Shipment-level models are typically estimated as Discrete Choice Models (DCMs). DCMs try to capture the decision-making behavior of the agent in charge of making decisions on mode/vehicle choice, using Random Utility Theory (Manski 1973, Manski 1977). DCMs express the probability of choosing a mode/vehicle as a function of such variables as shipment size, cost and time for each mode/vehicle alternative, commodity type, and the attributes of the shipper. These utility functions, because of their empirical nature, capture the effects of the key independent variables without having to collect highly detailed data about each and every variable that could influence freight mode/vehicle choices.

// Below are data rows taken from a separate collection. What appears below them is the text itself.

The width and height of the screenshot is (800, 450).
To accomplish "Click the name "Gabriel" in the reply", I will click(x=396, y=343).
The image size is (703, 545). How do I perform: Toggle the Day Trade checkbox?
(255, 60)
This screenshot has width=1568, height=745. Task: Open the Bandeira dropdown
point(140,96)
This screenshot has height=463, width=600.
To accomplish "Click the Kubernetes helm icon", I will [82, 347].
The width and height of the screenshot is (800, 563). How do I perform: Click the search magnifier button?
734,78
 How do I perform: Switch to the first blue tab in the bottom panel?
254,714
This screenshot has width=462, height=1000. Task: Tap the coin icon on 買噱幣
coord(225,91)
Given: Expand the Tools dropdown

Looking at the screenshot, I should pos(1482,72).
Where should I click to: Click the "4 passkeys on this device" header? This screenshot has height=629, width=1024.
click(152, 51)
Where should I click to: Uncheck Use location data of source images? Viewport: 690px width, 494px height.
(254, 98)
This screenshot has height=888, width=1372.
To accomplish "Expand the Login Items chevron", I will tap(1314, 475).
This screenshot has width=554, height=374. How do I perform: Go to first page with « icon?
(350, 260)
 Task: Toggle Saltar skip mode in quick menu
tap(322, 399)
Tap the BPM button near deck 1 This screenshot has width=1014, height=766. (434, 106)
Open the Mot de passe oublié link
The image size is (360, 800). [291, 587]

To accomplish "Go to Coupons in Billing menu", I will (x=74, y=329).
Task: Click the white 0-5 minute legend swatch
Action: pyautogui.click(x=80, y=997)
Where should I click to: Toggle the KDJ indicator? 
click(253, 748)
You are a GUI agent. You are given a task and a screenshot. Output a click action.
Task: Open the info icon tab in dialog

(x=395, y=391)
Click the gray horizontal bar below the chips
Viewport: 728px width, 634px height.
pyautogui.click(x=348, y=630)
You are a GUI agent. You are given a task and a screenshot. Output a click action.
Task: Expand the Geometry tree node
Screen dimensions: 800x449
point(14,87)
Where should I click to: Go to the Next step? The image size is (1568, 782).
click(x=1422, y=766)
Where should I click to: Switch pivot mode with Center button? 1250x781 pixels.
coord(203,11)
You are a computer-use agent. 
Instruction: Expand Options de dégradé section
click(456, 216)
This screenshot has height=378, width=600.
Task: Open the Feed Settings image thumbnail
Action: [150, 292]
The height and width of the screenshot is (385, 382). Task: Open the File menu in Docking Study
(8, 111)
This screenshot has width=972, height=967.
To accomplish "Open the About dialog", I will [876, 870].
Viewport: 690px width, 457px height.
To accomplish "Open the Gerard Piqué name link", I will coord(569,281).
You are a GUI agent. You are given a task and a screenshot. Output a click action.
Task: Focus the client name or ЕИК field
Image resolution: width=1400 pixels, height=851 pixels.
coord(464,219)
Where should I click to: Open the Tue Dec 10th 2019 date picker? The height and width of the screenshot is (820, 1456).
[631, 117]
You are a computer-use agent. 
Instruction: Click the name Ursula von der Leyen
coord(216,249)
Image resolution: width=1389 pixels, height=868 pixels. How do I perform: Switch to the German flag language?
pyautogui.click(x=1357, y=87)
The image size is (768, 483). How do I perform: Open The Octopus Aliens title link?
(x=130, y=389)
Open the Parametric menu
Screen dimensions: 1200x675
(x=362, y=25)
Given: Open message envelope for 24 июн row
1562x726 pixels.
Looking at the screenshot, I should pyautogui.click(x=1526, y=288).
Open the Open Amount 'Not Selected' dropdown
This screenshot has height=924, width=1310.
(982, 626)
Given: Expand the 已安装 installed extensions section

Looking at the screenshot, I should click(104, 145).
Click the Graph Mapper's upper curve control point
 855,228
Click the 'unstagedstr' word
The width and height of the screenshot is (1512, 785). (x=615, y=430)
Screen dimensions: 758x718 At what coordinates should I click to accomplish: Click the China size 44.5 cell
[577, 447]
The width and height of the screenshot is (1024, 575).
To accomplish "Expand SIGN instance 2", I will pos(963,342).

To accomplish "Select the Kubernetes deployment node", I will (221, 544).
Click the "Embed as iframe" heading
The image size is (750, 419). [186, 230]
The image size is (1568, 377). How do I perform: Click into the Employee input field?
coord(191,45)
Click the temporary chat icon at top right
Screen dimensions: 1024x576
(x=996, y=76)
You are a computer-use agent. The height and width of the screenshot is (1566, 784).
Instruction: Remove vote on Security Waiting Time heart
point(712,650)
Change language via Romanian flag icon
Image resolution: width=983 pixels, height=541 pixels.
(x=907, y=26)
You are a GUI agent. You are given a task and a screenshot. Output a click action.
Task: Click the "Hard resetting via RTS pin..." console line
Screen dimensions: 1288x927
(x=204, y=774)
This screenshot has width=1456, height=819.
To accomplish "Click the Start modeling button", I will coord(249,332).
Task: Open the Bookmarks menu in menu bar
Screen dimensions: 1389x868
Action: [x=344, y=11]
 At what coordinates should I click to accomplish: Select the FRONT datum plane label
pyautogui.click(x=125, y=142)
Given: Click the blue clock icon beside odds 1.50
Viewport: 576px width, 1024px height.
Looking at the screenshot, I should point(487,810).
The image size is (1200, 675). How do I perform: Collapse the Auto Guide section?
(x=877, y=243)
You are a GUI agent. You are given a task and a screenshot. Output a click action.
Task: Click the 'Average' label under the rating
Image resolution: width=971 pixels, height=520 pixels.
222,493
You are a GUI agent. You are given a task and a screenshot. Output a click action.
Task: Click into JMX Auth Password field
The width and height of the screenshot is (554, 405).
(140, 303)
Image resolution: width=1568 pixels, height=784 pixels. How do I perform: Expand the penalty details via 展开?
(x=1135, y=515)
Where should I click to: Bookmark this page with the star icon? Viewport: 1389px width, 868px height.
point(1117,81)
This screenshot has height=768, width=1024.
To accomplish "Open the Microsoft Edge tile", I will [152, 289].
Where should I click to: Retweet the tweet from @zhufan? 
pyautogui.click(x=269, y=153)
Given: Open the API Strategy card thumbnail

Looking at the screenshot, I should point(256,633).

The data needed to estimate and use these modes are disaggregate, typically at the shipment level. The power of DCMs resides in their ability to consider the effect of spatial variables, e.g., the distance between an establishment and the closest rail terminal, or the effects of the frequency of rail service on the waiting times and ultimately the mode/vehicle decision. DCMs provide a better platform to capture the interdependence between shipment size and the mode choice (endogeneity), and multiple ways to consider the interactions among various vehicle types for a given mode. The methodological alternatives include: nested logit models with choices of mode/vehicles and shipment sizes (Chiang et al. 1981); advanced models that explicitly treat shipment size as a continuous model that is embedded in the mode/vehicle choice model (McFadden et al. 1986); and models that use instrumental variable techniques (Holguín-Veras 2002).
It should be noted that the CFS public use data file released by the Bureau of Transportation Statistics and the Bureau of the Census provide much of the data needed for estimation and application of discrete choice models to the study of freight mode choice. However, since data about freight vehicles are not collected, the CFS data cannot be used to study freight vehicle choice (particularly for trucking).